I made this post the other day on another forum 

http://www.myaquariumclub.com/what-are-these-2323374.html

about these tiny bugs I found swimming in my betta tank. No one could tell me what they were, but my plan was to keep doing water changes to bring down their numbers until they were gone. I haven't been home since Monday and I planned to start the water changes today. When I came home, I couldn't find Apollo (my betta). I found him under the driftwood with the little bugs all over him. Most of his fins had been eaten away and he was dead My dad told me that he just fed Apollo yesterday and he was fine. He tore up his fins about a month ago but he had been healing pretty well. Luckily my 2 otos were still alive. But now I have a problem.

I knew I had to get them out of the tank so I put them in a 1 gallon bucket that I use for water changes. I know they cant stay there for more than a few hours because I have no heater or filter for them, and its obviously not cycled. My only option is to put them in the big tank, but I am afraid of transferring the bugs to that aquarium if I move the otos there. How can I safely move them without moving the bugs? 

I also decided to tear down the 5.5. I took out all the plants and put them in a bucket of water for now. I will probably just throw the gravel out because that is where I believe the bugs had been laying their eggs. How can I rid the plants of the bugs before putting them back in the tank? How do I keep them alive in a bucket of water until I get the tank set back up? It may be a week or two before I have new gravel and a filter cartridge. Im going to replace the gravel and filter cartridge and start the cycle over so the otos will be staying in the 29 until then. They cant stay in the 29 permanently because it is fully stocked already. 

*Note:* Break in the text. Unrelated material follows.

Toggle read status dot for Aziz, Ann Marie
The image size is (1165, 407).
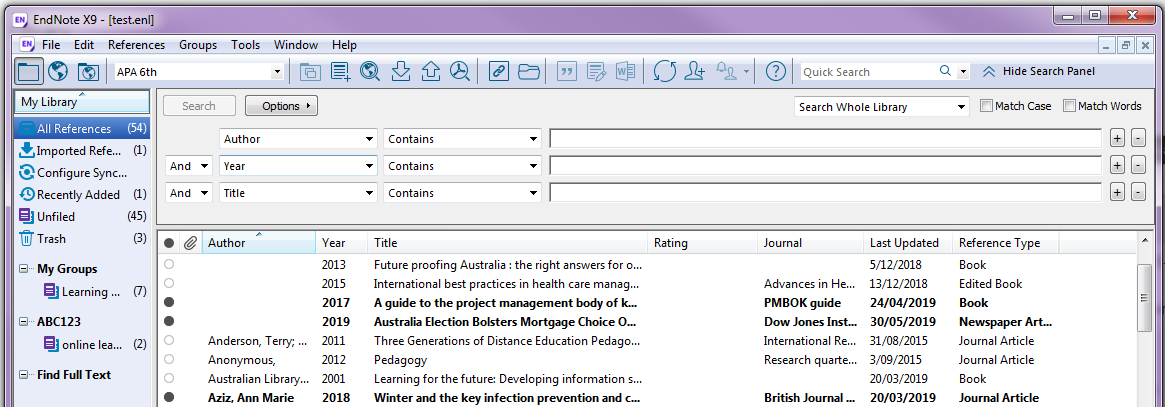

So I guess I am asking what I should do with the otos to keep them alive. I want to move them to the 29, but I don't want to transfer the bugs. This is coming at a really bad time because Apollo was just starting to get his full fins back and I thought I figured out why he was tearing them up in the first place and fixed it. I only have a few hours before something needs to be done with the otos.


----------



## Terry6000 (Apr 2, 2012)

the ottos. keep them in your bucket. put a heater and maybe an air stone in it with them. you really do not need a filter. just do 50-75% water changes every day.

the rest of the tank. tare it down. throw out the filter cartridges and gravel.
bleach all the glass and filters anything that was in the water. rinse them a few times. the fill tank with water and add 5 time the the recommended dose of dechlorinator to the tank. i would let them sit for 24 hours but 4-5 hour should be ok if you rinse everything 4,5,6 times. if you have drift wood boil it for a few hours.

plants put them in there own bucket. they should be able to go a few days with out light. To clean them mix 1 part bleach to 19 parts water dip the plants in water for 2 mins no more no less. it will kill everything but the plants. 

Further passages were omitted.